Special Mention. Loans where any credit risk is not considered significant yet require management’s attention given certain currently identified characteristics of the borrower, collateral securing the loan and the obligor’s net worth and paying capacity. If the identified credit risks are not adequately monitored or mitigated, the loan may weaken and the Company’s credit position with respect to the loan may deteriorate in the future.

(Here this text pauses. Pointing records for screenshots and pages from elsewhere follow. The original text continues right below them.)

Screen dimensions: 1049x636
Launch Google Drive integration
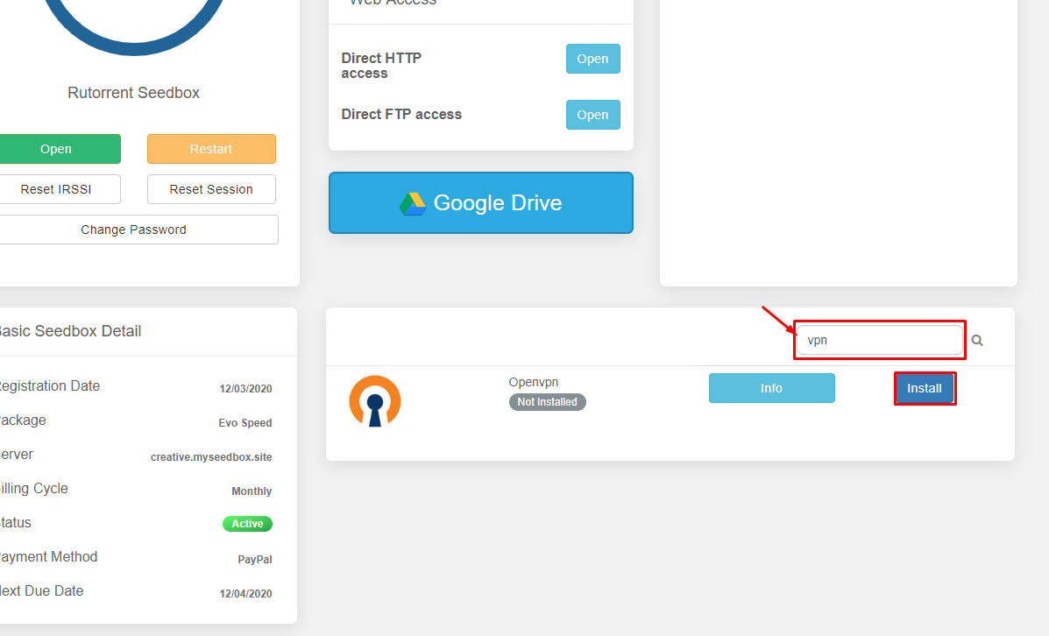coord(480,202)
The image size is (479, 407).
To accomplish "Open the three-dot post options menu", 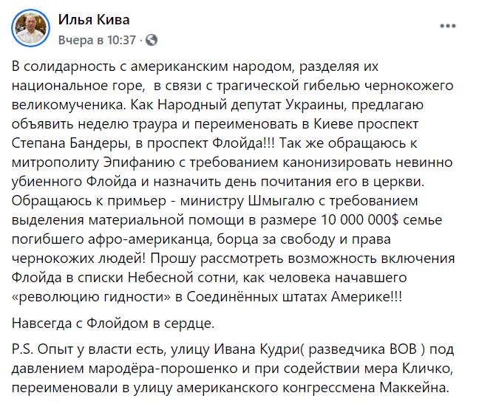I will 447,26.

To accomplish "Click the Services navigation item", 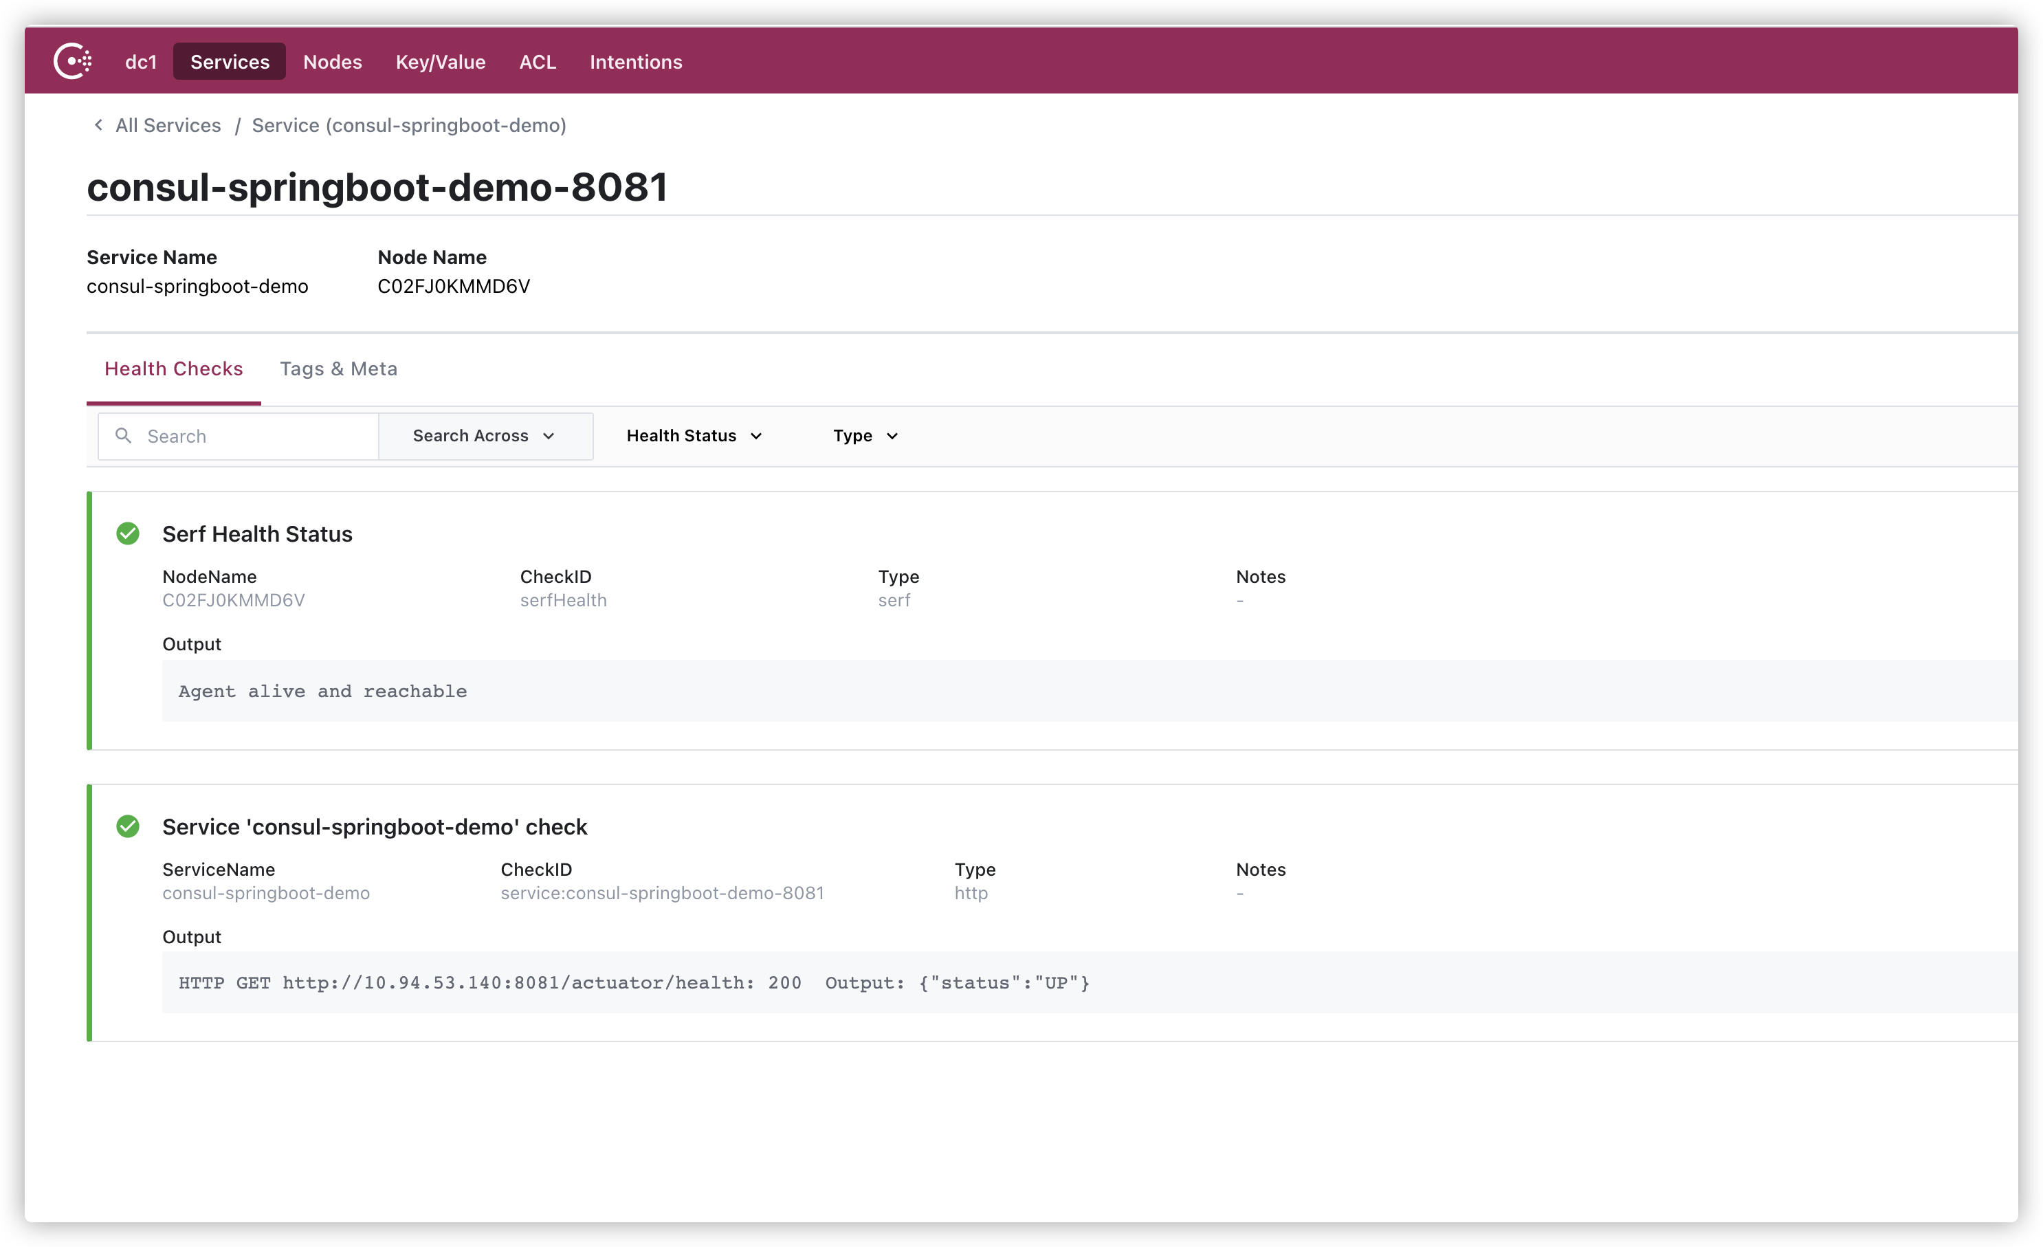I will tap(230, 62).
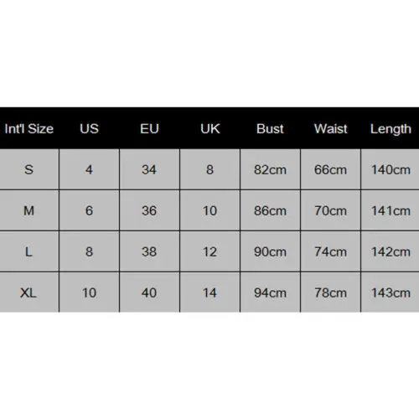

Substandard. Loans where currently identified characteristics of the borrower, collateral securing the loan and the obligor’s net worth and paying capacity, taken together, could jeopardize the repayment of the debt. A loan not fully supported by at least one available source of repayment and involves a distinct possibility that the Company will sustain some loss in that loan if the weakness is not cured. A loan supported by a guaranty, collateral sufficient to incentivize a sale or refinance, or cash flow that is sufficient for timely repayment in full will not be classified as substandard even if the loan has a well-defined weakness in other sources of repayment.
Doubtful. Loans reflecting the same characteristics as those classified as substandard, but for which repayment in full in accordance with the contractual terms is currently considered highly unlikely.
The Company reviews and grades loans following a continuous review process, featuring coverage of all loan types and business lines at least quarterly. Continuous reviewing provides more effective risk monitoring because it immediately tests for potential impacts caused by changes in personnel, policy, products or underwriting standards.